═══ Given records ═══
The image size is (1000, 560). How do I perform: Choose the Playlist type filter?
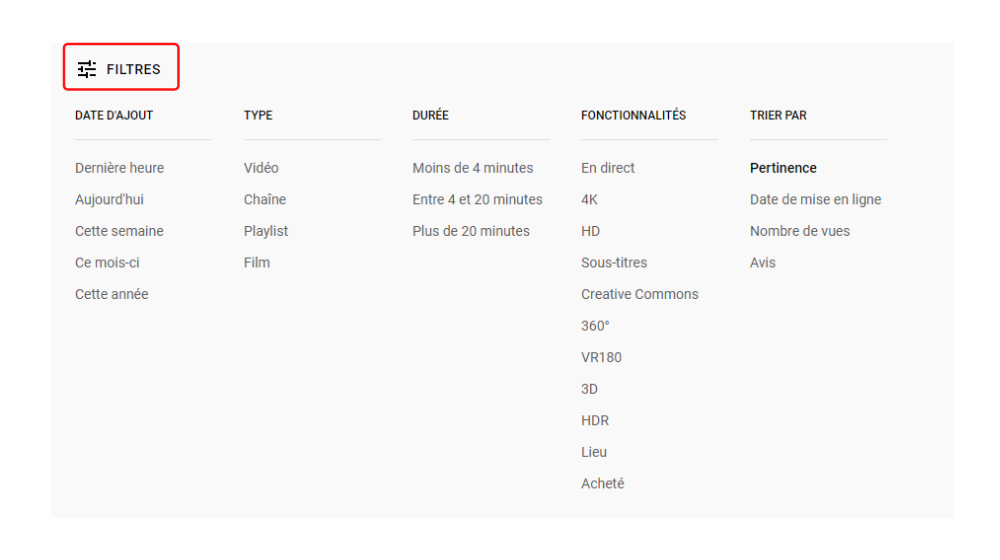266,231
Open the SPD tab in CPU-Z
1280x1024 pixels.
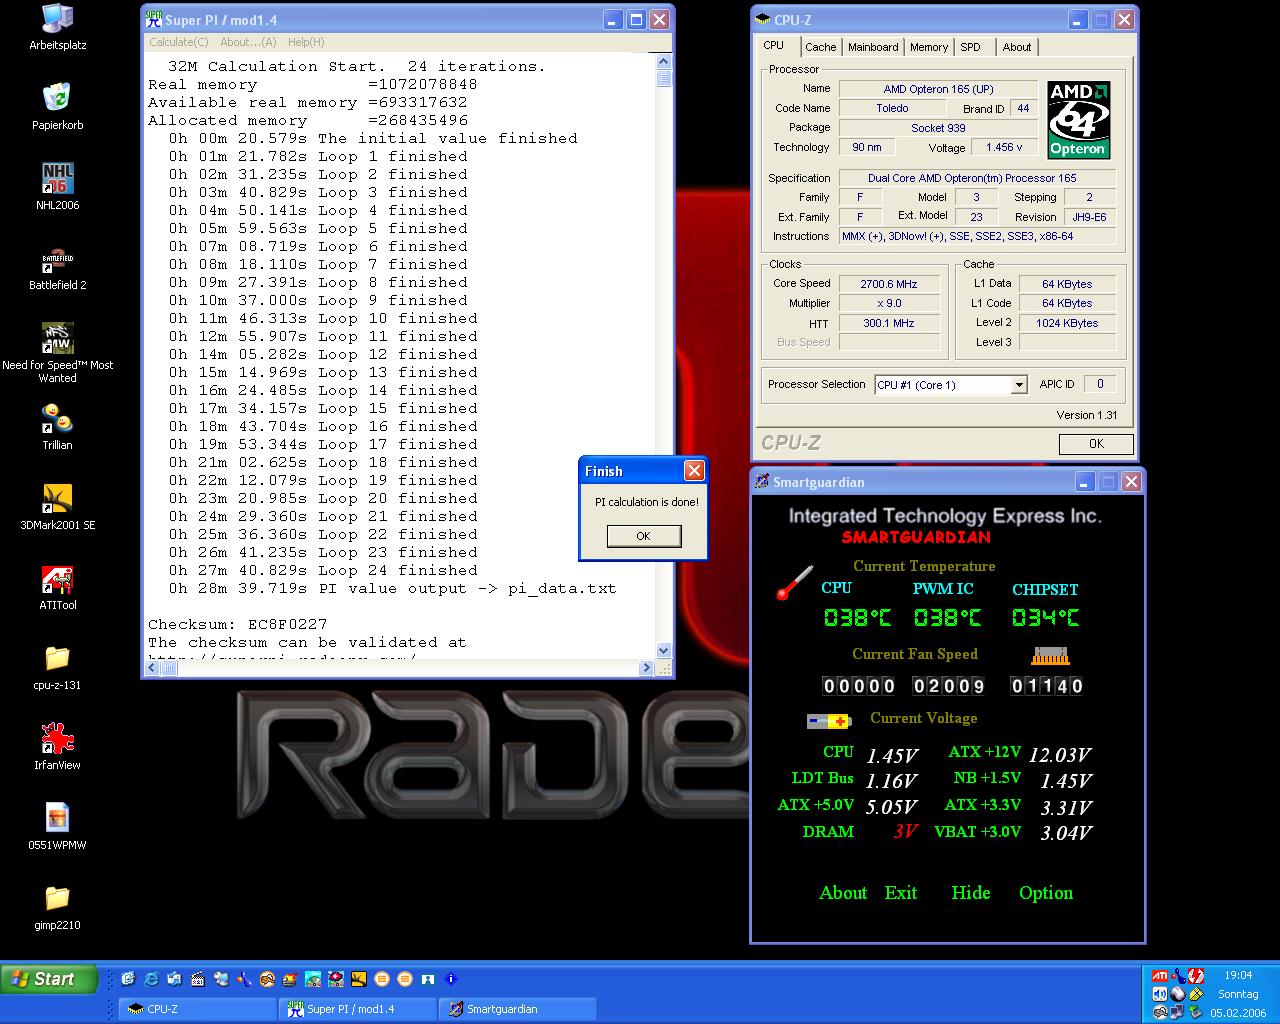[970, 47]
═══
═══ Given records ═══
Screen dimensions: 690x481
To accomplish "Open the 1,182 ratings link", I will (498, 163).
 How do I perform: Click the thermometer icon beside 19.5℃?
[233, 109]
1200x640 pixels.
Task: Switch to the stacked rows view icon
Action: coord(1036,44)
═══
Problem » Scan the records for the word "Open". Copy each line where it turns up.

Exercise response »
Open the SPD tab in CPU-Z
To accomplish "Open the 1,182 ratings link", I will (498, 163).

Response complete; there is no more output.